Posted Fri, Jan 11, 11:04 a.m. inappropriate
Libertarianism: Government in action in one area can create better run markets in other areas. One obvious case is health care. Employer-sponsored health care leads people to stay in jobs they do not like. Government-based health insurance would improve labor mobility.
Another point. Small businesses oppose government regulation, in general. However, they are the first to complain if a street vendor sets up shop in front of their establishment.
Perhaps some vendors can set up shop in front of the homes of prominent Libertarians!
Posted Sat, Jan 12, 8:56 p.m. inappropriate
Libertarian, idealism, and social recluses: If the software industry does indeed trend more towards Libertarianism than the population at large, there's a simple explanation.
The software business is one of the few remaining places where someone with a sparse social network and limited social skills can earn a decent living through cognitive aptitude alone. Libertarianism, with it's idealistic glorification of the individual and pessimism of group dynamics, is a natural fit for this crowd of loners. Of course, libertarianism is pure fantasy, but then so is Halo II.

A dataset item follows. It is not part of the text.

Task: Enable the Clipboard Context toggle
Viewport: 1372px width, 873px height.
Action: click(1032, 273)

That said, Libertarians (like the Greens) do have a place in American politics, and it's a shame our winner take all system doesn't make any room for them in Congress (Greens and Libertarians would have official representation in a parliamentary system). The fact that Paul turns notions of left and right upside down makes him an invaluable player in this election.
Posted Mon, Jan 14, 11:56 a.m. inappropriate
RE: Microsofties are not libertarian: "Real libertarians would pay for their own soda pop and health care insurance instead of letting nanny state monopoly employer MSFT do it for them via the corrupt federal tax code."

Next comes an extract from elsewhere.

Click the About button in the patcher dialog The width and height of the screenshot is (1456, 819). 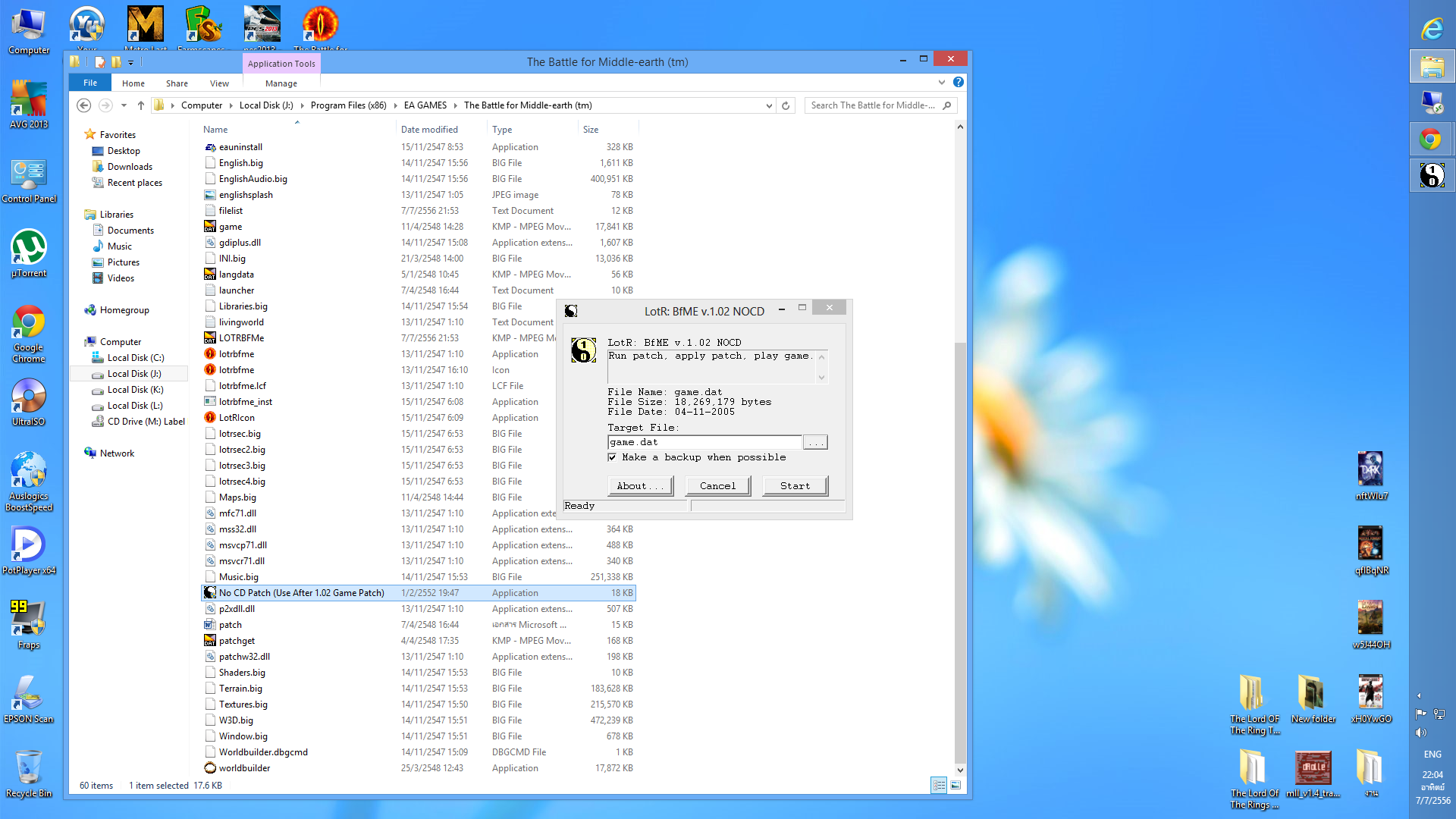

Microsoft isn't a state or a government. Nobody is forcing people to purchase Microsoft products. You can get an Apple or even run Linux or BSD. "Soda pop" is a small incentive to work there, along with health care.
I'm a contractor there. I pay for my own health insurance, I even pay for my own equipment there. As to the federal tax code being corrupt it certainly is. The entire Federal government is corrupt. Social Security is going insolvent not because people haven't paid enough money into it, but because the Federal government has spent all the suprlus from the program, illegally.

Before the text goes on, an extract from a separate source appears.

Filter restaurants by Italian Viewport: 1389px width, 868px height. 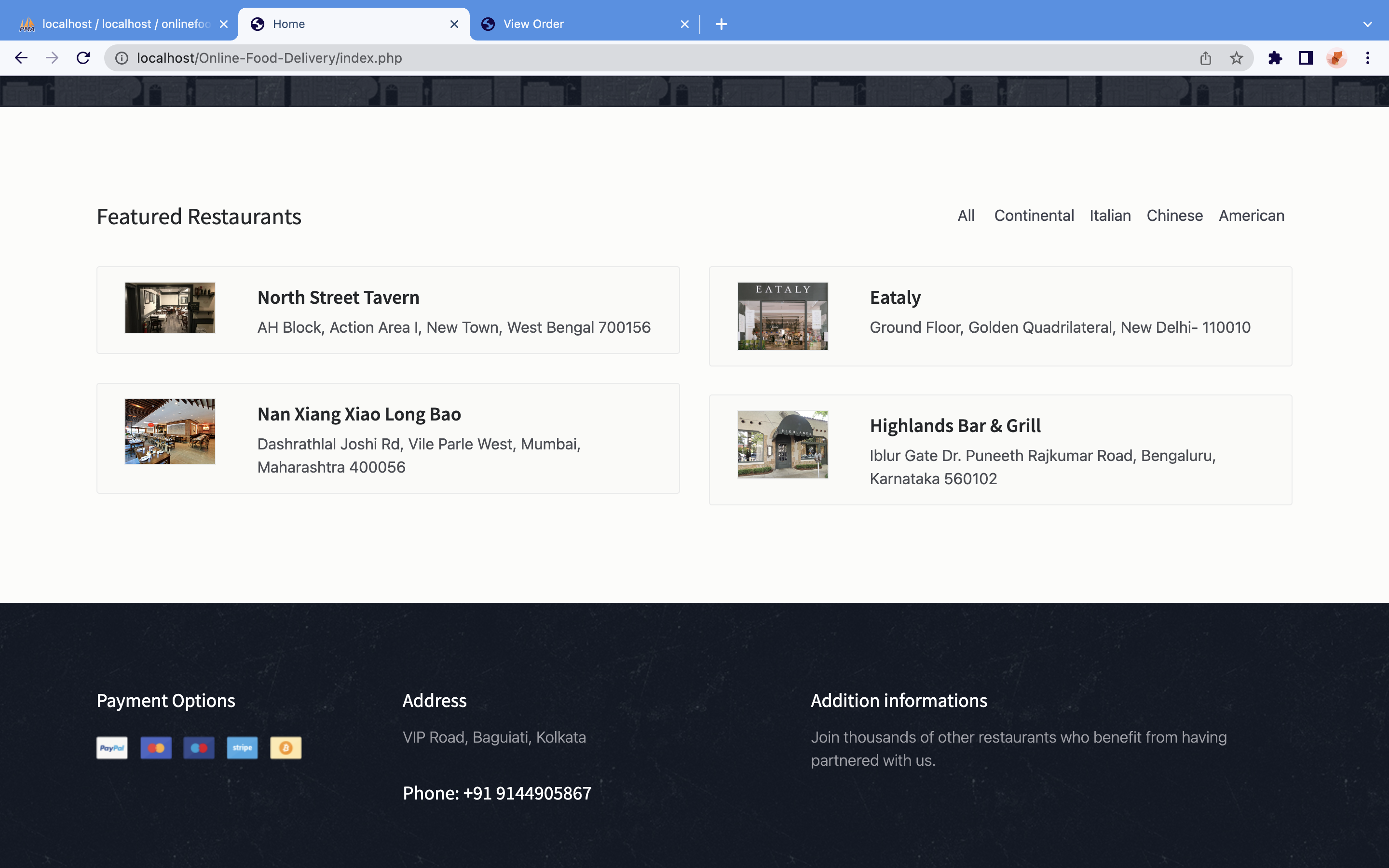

The Federal government is very, very corrupt.
Posted Mon, Jan 14, 12:01 p.m. inappropriate
I have another theory why Paul is popular with engineers: Engineers aren't stupid.
I recognize the fact that the abortion issue is a false promise from the Republicans. We had a Republican judicial, legislative, and executive branch for 6 years and Roe v. Wade still exists.
Fiscal policy will either be the savior or the demise of this country. Paul is the only man that has an understanding of what we are up against. Unlike abortion, this is a very important issue. The United States can actually be facing insolvency in the near term. This is a very important issue.
Religion is irrelevant as long as the 1st amendment is enforced, but enforcement of the constitution which is the only document designed to protect people from an overbearing and out of control government is an important issue.
I'm not going to vote in one of 2 people who differ only in irrelevant details.
Posted Mon, Jan 14, 2:02 p.m. inappropriate
RE: on Paul: LOL. Ron Paul is so crazy to talk about the Nafta Superhighway, right? Tom, you should probably go tell the Canadians that this so called "Nafta Superhighway" they think they're getting is just another one of Crazy Ron Paul's kooky ideas, and they should change their website since you've really done your research on this.
http://www.infratrans.gov.ab.ca/2760.htm
Posted Tue, Jan 15, 11:58 a.m. inappropriate
tech support?: This is from one of America's leading tech businessmen:
http://blog.pmarca.com/2008/01/ron-pauls-great.html
Is it possible RP's tech support is highest among people who don't value private property? The download culture?